> _Source extract_
========

When the stem 27 of the driver head member 25 is fitted within the cavity 23 in its operative position as disclosed in FIG. 3, the length of the cavity 23 is slightly greater than the combined length of the magnet 22 and the stem 27. Thus, any impact force received on the strike end 14 of the rod 12 will be transmitted through the length of the drive rod 12 and its drive end portion 16 directly to the drive head 26, without any substantial impact transmission through the magnet 22.
In a preferred form of the invention, the magnet 22 is secured within the cavity 23 by an epoxy adhesive 32, which not only secures the magnet 22 within the cavity 23, but also provides an insulation cushioning layer as an additional protection against any impact forces transmitted through the drive rod 12.
The front drive face 29 of the drive head 26, is preferably planar and normal to the longitudinal axis of the drive rod 12 to fit flush against the head 30 of the nail 18 to magnetically hold the nail 18 in its position preparatory to driving, as disclosed in FIGS. 1 and 3, and in phantom in FIG. 4.
Fitted in a fixed position about the rear end portion of the tubular body 11 is an elongated tubular handle or hand gripping member 34. The end of the handle 34 adjacent the strike end portion 14 of the rod 12 is provided with an enlarged annular flange or strike shield 35.
In a preferred form of the invention, the upper or strike end portion of the tubular body 11 has an external annular recess 36 for receiving a correspondingly shaped annular portion 37 of the rear end portion of the handle 34, to prevent the handle 34 from being driven forward upon impact of the drive rod 12.

========

> _Data lines_
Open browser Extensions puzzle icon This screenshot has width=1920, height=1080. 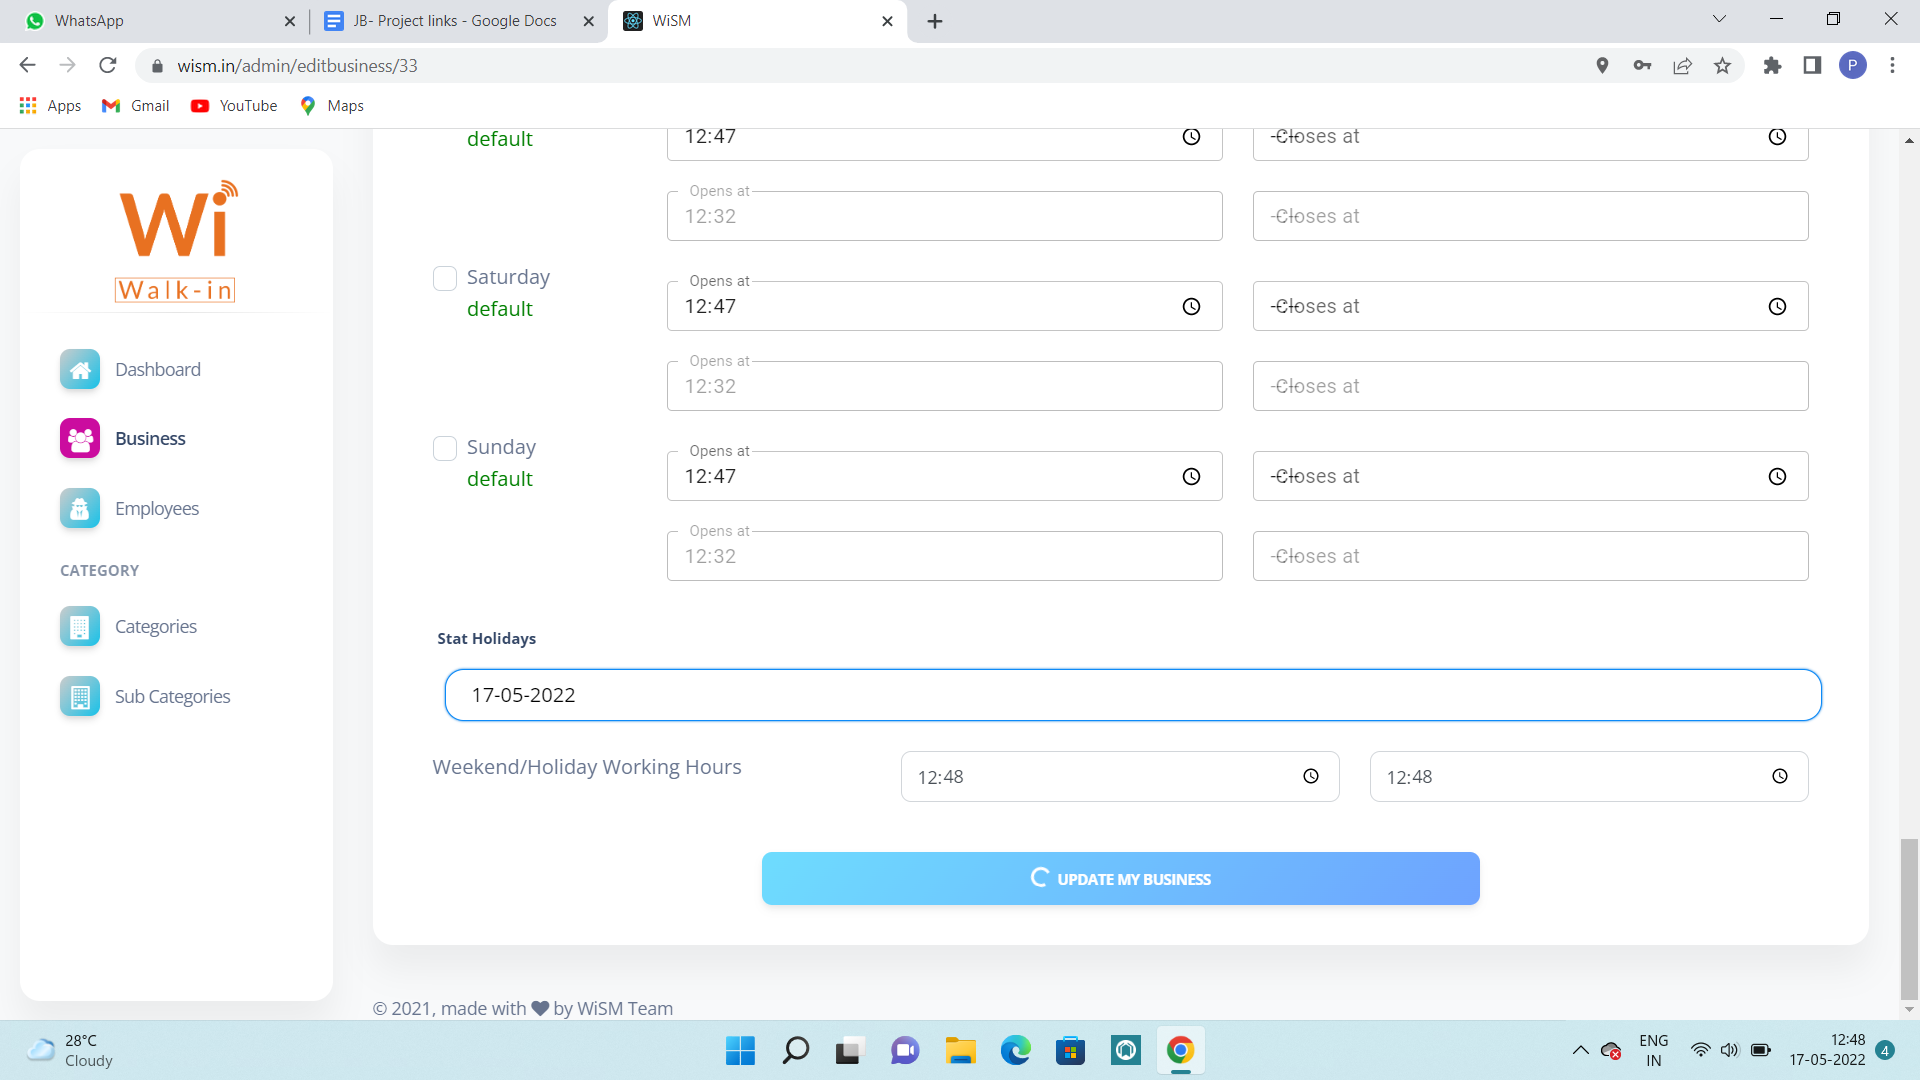[x=1772, y=66]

========

> _Challenge 1_
List every figure number that the nail driver description refers to.
> _Challenge 2_
Based on the nail driver description, decide whether each statement is true. For each, answer yes or no and quote the words that settle it.
(a) The cavity 23 is slightly shorter than the magnet 22 and the stem 27 put together.
(b) The epoxy adhesive 32 does more than hold the magnet in place; it also cushions against impact.
(c) The handle 34 can slide along the tubular body 11.
The material comes separately from the nail driver description.

> _Response 1_
FIG. 1, FIG. 3, FIG. 4

> _Response 2_
(a) No: "the length of the cavity 23 is slightly greater than the combined length of the magnet 22 and the stem 27"
(b) Yes: "also provides an insulation cushioning layer as an additional protection against any impact forces transmitted through the drive rod 12"
(c) No: "Fitted in a fixed position about the rear end portion of the tubular body 11 is an elongated tubular handle or hand gripping member 34"